Directions —
Every line that holds the word "agent" needs to be copied from the data below.

----- Dataset records -----

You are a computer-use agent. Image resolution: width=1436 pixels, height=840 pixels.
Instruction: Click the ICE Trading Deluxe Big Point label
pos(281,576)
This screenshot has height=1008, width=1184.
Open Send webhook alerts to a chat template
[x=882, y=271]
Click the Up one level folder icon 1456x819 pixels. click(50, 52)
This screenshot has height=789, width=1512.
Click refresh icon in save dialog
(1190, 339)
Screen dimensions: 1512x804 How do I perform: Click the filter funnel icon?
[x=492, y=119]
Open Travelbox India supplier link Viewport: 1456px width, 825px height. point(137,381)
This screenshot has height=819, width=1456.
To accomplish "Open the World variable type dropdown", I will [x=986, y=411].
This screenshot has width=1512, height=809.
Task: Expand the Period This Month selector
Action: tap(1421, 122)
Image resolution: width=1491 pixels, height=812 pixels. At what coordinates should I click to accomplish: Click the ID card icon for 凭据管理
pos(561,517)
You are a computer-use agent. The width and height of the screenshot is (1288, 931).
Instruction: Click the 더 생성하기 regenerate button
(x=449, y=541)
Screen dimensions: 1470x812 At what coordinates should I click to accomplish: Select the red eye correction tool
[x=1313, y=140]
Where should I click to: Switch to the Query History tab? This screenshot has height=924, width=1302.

-----

Completed task —
You are a computer-use agent. Image resolution: width=1436 pixels, height=840 pixels.
You are a computer-use agent. The width and height of the screenshot is (1288, 931).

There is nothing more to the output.